3

Is there a regular expression that can be used with search/replace to delete everything occurring within square brackets (and the brackets)?

I've tried \[.*\] which chomps extra stuff (e.g. "[chomps] extra [stuff]")

Also, the same thing with lazy matching \[.*?\] doesn't work when there is a nested bracket (e.g. "stops [chomping [too] early]!")

xanatos
  • 109,618
  • 12
  • 197
  • 280
ajwood
  • 18,227
  • 15
  • 61
  • 104
  • 1
    What language are you using Regexes? In general your problem (recursive matching) can be solved only by some languages (.NET, Perl and someone else, not JS, not Java) – xanatos Mar 23 '11 at 19:38
  • Here there is an example where they use < and > http://compgroups.net/comp.lang.perl.misc/FAQ-6.12-Can-I-use-Perl-regular-expressions-to-match-balanced-text,3 you can convert it easily to match [ and ] . I don't do Perl so I won't write an answer. Another link I'll add this http://stackoverflow.com/questions/4445674/can-i-use-perl-regular-expressions-to-match-balanced-text – xanatos Mar 23 '11 at 19:45
  • The best I can think of is sticking a regex in a while loop and delete square braketted stuff (with no nesting) until there are no square brackets left.
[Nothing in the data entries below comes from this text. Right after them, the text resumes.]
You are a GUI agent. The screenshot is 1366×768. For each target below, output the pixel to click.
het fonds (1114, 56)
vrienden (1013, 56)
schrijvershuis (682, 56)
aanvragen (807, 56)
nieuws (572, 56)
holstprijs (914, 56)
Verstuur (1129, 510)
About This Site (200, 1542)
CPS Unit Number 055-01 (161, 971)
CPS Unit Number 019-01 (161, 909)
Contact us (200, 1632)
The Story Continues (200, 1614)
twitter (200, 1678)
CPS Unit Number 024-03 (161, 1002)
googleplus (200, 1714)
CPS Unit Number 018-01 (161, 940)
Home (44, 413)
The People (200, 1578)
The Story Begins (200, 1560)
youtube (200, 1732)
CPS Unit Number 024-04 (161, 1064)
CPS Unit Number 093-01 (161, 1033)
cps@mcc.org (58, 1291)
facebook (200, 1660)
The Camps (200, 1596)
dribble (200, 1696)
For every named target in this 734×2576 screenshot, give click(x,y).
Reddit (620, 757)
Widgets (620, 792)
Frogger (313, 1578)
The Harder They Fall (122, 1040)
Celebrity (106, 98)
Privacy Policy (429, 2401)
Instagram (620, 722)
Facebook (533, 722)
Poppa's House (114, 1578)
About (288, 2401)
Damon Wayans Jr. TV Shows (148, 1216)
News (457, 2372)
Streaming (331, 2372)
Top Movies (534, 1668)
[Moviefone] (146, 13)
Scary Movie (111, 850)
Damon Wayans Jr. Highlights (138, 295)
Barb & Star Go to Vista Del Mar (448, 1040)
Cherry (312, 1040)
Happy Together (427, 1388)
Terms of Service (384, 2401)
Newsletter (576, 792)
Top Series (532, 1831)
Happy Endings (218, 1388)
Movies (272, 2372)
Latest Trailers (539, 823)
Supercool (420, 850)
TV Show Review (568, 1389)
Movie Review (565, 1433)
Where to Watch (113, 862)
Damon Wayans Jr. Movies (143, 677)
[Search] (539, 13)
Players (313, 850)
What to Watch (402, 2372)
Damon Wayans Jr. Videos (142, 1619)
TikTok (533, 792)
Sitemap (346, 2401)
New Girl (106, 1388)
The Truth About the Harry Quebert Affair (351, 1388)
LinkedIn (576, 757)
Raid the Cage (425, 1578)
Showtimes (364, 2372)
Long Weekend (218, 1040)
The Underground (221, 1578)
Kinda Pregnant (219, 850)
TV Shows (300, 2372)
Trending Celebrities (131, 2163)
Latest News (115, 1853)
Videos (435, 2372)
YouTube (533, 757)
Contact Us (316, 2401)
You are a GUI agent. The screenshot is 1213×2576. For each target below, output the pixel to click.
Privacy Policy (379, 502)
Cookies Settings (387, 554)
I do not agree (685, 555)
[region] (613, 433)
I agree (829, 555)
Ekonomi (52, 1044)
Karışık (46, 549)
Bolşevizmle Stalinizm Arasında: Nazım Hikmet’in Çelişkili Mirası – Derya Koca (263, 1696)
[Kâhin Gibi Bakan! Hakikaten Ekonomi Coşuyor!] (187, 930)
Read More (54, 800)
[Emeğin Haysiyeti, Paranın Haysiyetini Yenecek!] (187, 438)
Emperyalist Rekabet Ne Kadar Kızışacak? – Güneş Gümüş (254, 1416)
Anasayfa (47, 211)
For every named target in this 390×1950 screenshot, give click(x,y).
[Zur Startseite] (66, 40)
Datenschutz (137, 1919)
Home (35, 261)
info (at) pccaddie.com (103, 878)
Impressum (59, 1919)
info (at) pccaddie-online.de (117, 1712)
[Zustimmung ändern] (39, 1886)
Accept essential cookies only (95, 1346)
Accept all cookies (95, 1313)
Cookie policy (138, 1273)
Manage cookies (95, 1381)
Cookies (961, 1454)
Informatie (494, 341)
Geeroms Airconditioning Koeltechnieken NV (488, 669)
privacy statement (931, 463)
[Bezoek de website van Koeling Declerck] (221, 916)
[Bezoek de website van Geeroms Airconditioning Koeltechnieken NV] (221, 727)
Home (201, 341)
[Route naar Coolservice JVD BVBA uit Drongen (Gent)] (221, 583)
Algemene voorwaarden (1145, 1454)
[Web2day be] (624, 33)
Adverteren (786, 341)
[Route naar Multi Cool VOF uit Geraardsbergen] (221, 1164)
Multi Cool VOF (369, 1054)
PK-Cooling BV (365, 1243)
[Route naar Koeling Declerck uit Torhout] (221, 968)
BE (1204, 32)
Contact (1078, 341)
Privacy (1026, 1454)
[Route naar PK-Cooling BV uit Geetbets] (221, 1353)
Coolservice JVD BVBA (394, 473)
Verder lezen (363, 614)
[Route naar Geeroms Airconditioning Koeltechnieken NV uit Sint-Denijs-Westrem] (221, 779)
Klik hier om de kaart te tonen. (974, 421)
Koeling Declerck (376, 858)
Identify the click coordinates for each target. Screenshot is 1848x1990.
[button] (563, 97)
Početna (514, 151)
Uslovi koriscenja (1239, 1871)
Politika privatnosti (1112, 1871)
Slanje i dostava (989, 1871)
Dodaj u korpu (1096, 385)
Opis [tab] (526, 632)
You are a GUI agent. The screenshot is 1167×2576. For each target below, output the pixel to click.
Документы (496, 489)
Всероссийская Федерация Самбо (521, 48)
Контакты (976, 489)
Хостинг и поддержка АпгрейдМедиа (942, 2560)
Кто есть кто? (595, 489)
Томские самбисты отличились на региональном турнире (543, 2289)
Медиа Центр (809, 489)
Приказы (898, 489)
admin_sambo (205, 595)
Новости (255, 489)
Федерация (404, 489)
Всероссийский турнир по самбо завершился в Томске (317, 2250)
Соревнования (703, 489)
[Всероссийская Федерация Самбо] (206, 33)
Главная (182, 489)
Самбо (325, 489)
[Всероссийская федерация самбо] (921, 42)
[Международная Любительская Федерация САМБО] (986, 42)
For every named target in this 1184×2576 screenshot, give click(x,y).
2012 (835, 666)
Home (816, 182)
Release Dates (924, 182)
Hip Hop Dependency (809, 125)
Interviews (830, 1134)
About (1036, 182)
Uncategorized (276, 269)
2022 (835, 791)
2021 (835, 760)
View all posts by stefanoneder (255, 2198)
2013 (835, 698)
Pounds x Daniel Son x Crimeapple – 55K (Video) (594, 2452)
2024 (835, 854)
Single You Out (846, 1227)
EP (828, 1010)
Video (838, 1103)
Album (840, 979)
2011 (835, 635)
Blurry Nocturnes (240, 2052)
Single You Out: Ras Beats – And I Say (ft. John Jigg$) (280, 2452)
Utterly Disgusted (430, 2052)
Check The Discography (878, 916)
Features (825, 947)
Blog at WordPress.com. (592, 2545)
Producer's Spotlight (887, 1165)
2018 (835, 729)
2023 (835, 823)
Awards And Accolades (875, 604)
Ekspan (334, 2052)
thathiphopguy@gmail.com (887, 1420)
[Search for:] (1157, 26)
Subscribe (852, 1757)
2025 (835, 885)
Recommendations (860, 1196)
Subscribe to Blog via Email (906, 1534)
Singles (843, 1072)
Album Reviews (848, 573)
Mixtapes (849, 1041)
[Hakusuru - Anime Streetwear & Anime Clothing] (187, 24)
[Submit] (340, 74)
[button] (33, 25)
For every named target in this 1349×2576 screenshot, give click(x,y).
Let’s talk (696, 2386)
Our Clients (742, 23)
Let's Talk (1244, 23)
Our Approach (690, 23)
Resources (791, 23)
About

Can Perl do better? – ajwood Mar 23 '11 at 19:46
  • yes, see my, and Tim's answer. – Bart Kiers Mar 23 '11 at 20:06

5 Answers5

11

Try something like this:

$text = "stop [chomping [too] early] here!";
$text =~ s/\[([^\[\]]|(?0))*]//g;
print($text);

which will print:

stop  here!

A short explanation:

\[            # match '['
(             # start group 1
  [^\[\]]     #   match any char except '[' and ']'
  |           #   OR
  (?0)        #   recursively match group 0 (the entire pattern!)
)*            # end group 1 and repeat it zero or more times
]             # match ']'

The regex above will get replaced with an empty string.

You can test it online: http://ideone.com/tps8t

EDIT

As @ridgerunner mentioned, you can make the regex more efficiently by making the * and the character class [^\[\]] match once or more and make it possessive, and even by making a non capturing group from group 1:

\[(?:[^\[\]]++|(?0))*+]

But a real improvement in speed might only be noticeable when working with large strings (you can test it, of course!).

Bart Kiers
  • 166,582
  • 36
  • 299
  • 288
  • 2
    +1 And this expression can be made more efficient by adding a possessive plus to the first alternative: `\[([^\[\]]++|(?0))*]` – ridgerunner Mar 24 '11 at 01:38
5

This is technically not possible with regular expressions because the language you're matching does not meet the definition of "regular". There are some extended regex implementations that can do it anyway using recursive expressions, among them are:

Greta:

http://easyethical.org/opensource/spider/regexp%20c++/greta2.htm#_Toc39890907

and

PCRE

http://en.wikipedia.org/wiki/Perl_Compatible_Regular_Expressions

See "Recursive Patterns", which has an example for parentheses.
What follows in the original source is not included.